Entertainment & Arts

Tony Hall: 'High risk' period at the BBC

Lord Hall
Image caption Lord Hall made his comments in a speech to staff about the future of the BBC

The BBC is entering a period of "high risk" as it navigates the renewal of its Royal Charter, says Tony Hall.

Speaking to staff on Wednesday, the director general said there was a real danger the BBC could be "diminished" by negotiations with the government.

The charter dictates what the BBC does, how it is funded and how big it should be. It is renewed every 10 years.

Lord Hall has already said the BBC should be more "aggressive" in making the case for the licence fee.

On Wednesday, he asked staff to act as "ambassadors" for the broadcaster, "speaking up for the BBC against those who would bring it down".

He also called on programme-makers not to give critics any ammunition, by "spending every penny of the licence fee as if it were your own".

Analyis - David Silito, Media Correspondent

The language was stark.
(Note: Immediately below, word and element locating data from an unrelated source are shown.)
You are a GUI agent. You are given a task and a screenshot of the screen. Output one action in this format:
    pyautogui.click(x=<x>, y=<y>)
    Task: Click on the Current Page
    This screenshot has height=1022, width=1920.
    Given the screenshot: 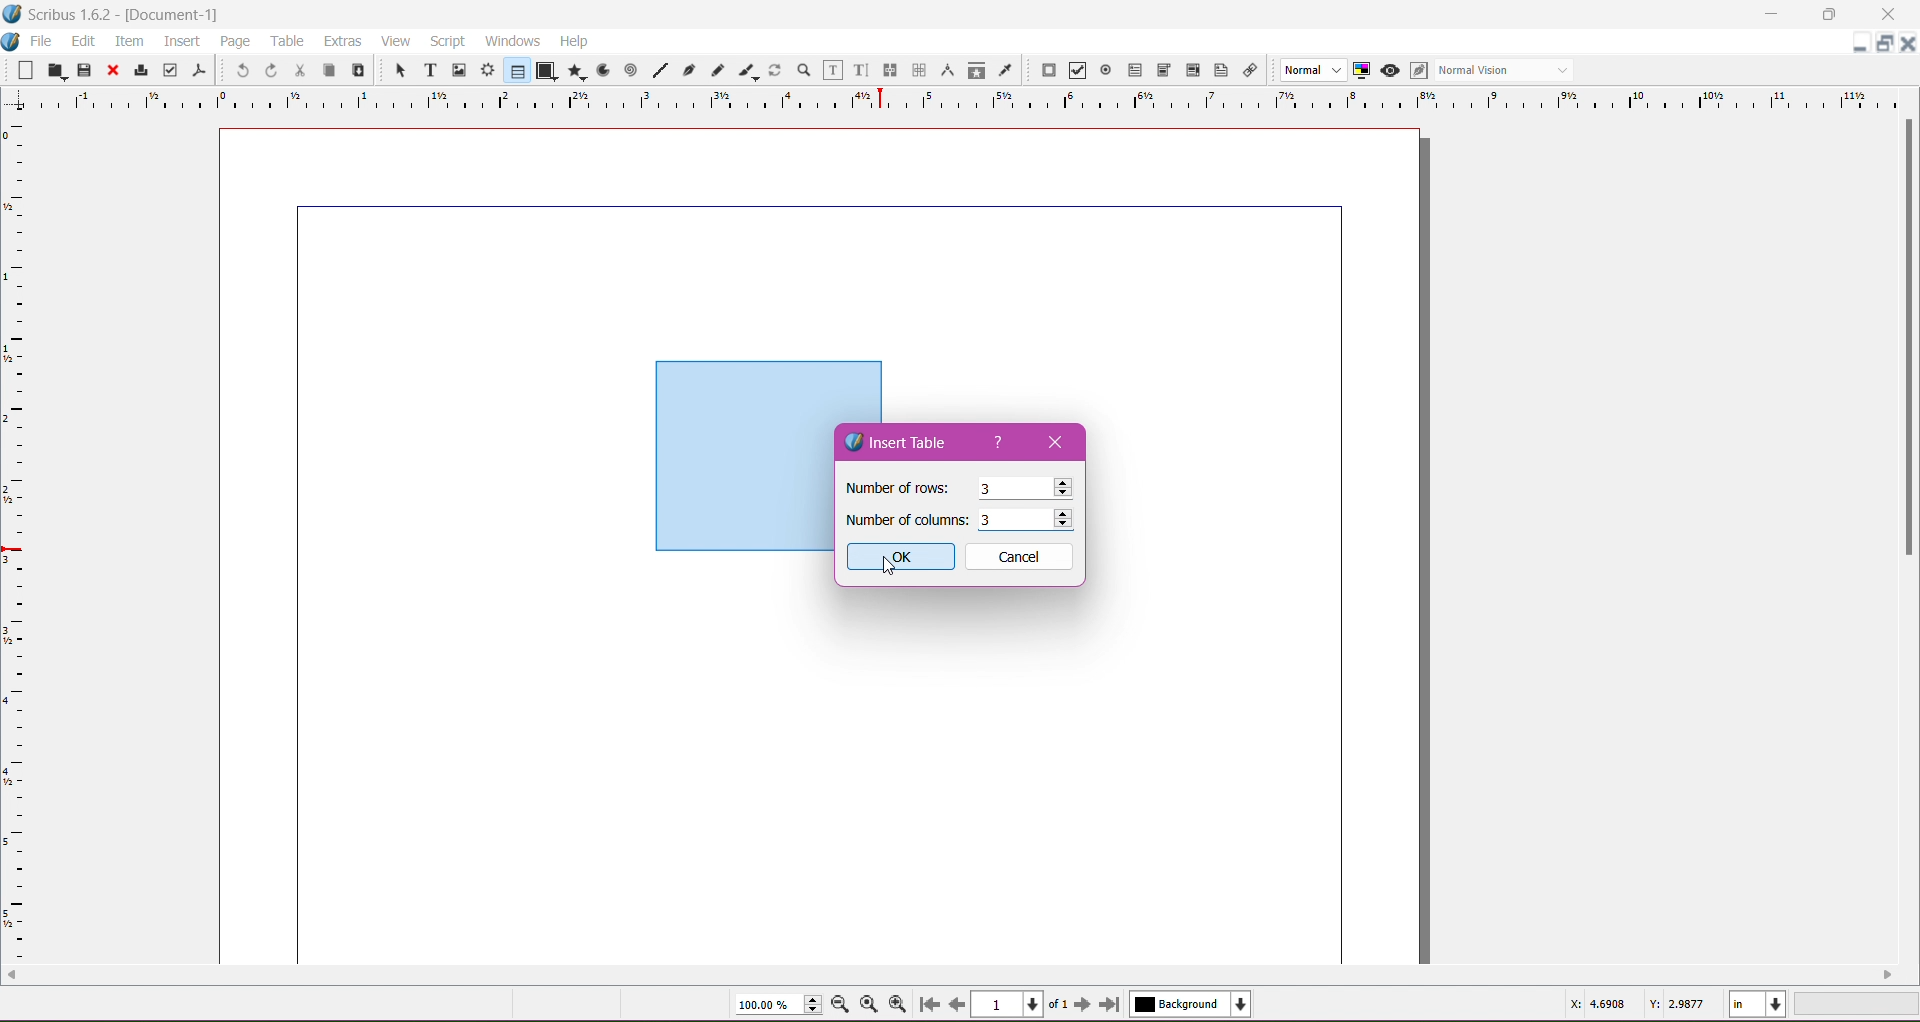 What is the action you would take?
    pyautogui.click(x=1010, y=1002)
    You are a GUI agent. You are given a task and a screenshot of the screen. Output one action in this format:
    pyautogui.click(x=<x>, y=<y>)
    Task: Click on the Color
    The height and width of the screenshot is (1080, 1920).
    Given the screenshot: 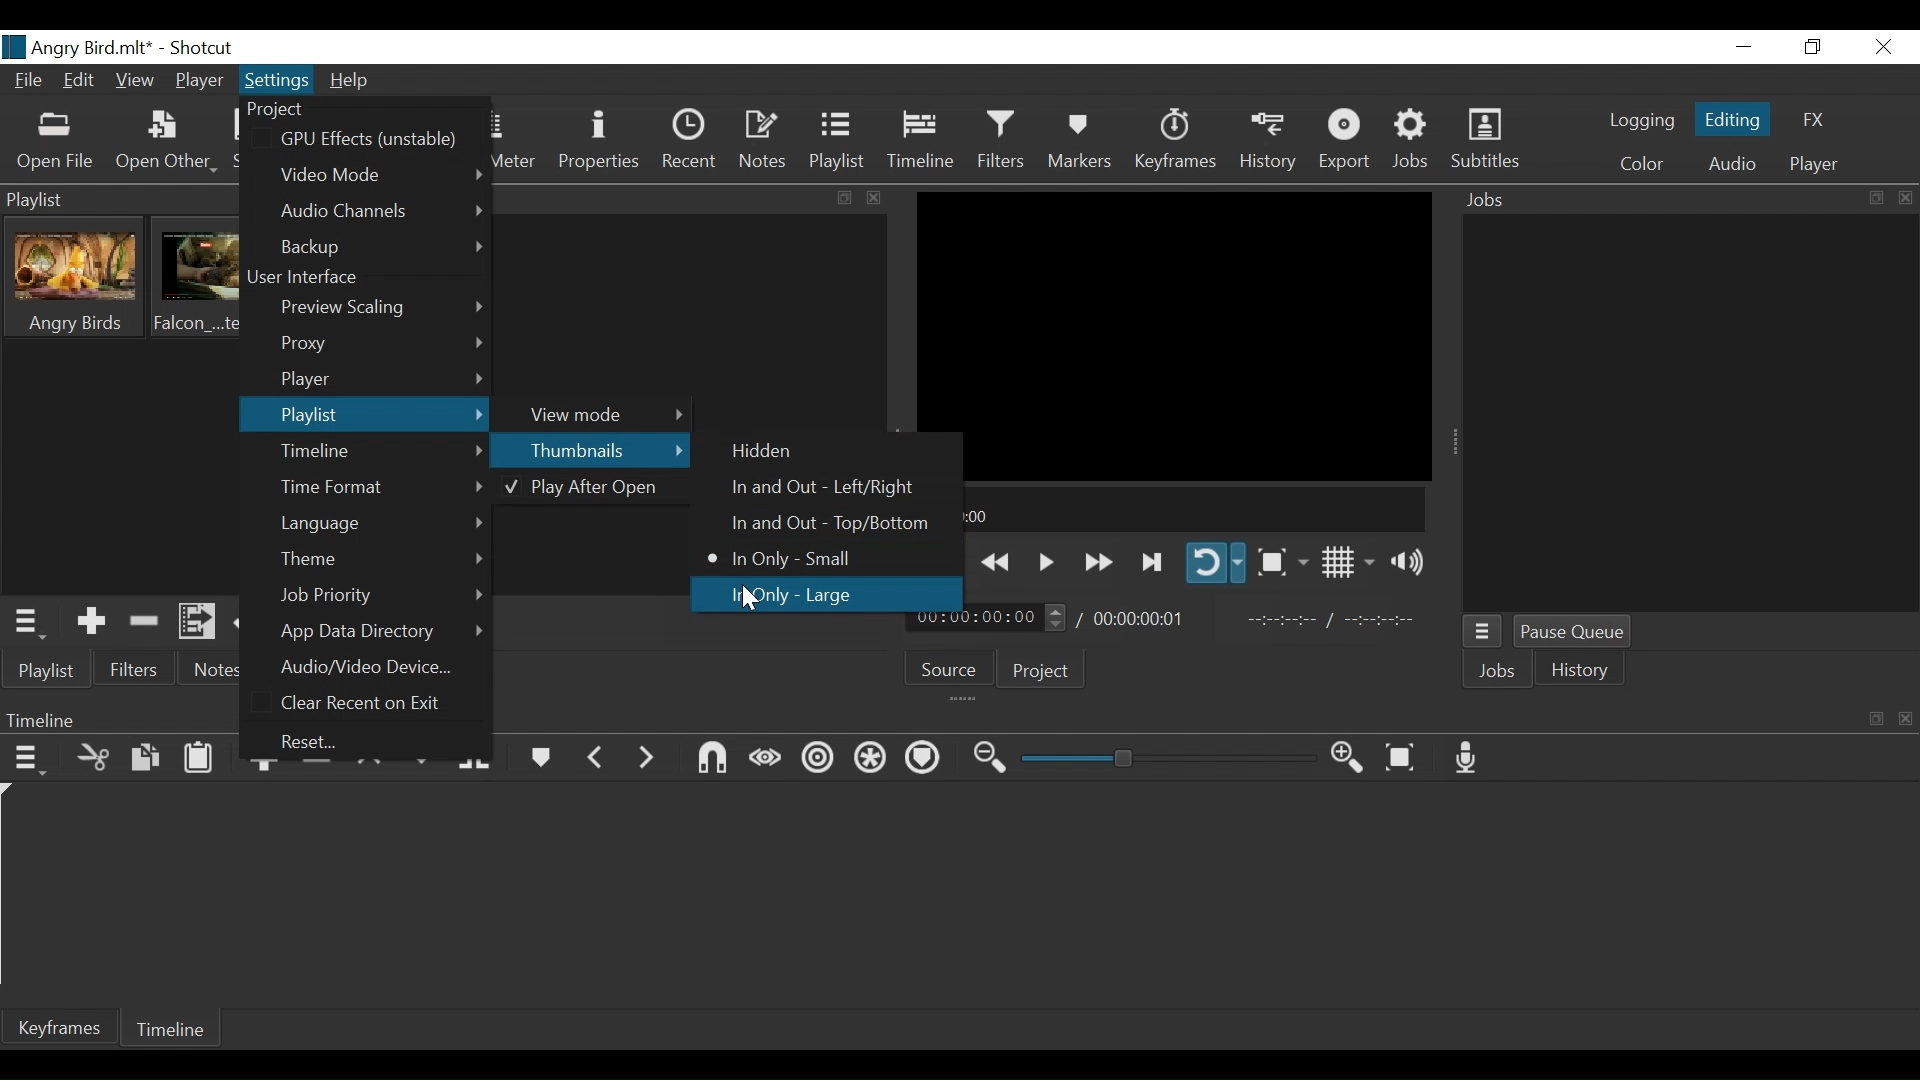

A moment of "high risk", the BBC in danger of being "diminished" and "stuck in an analogue cul-de-sac", unable to adapt to the rapid changes in digital media.

Tony Hall's speech expressed the fears within the corporation about what may happen in the forthcoming negotiations with the government over its next charter.

He said the BBC's independence would be under "colossal scrutiny" in the months to come and warned that some may use charter renewal to influence the way the BBC reports on politics in this election year. The BBC, he says, will always address complaints but will resist what he called "naked bullying".

The charter review will be carried out by the Department of Culture, Media and Sport in the same year as a general election, and Lord Hall warned negotiations could become politicised.

"There may be some - I hope only a few - who try to use the impending charter review to influence our coverage of politics in this most sensitive of political years," he said. "We will never let that happen, because to do so would betray the public and the ideals of the BBC."

He added the journalists should report "without fear or favour".

"We will get things wrong," he said, "It's inevitable [but] we will reflect and put things right where we have.

"But we will never confuse justifiable complaints with naked bullying."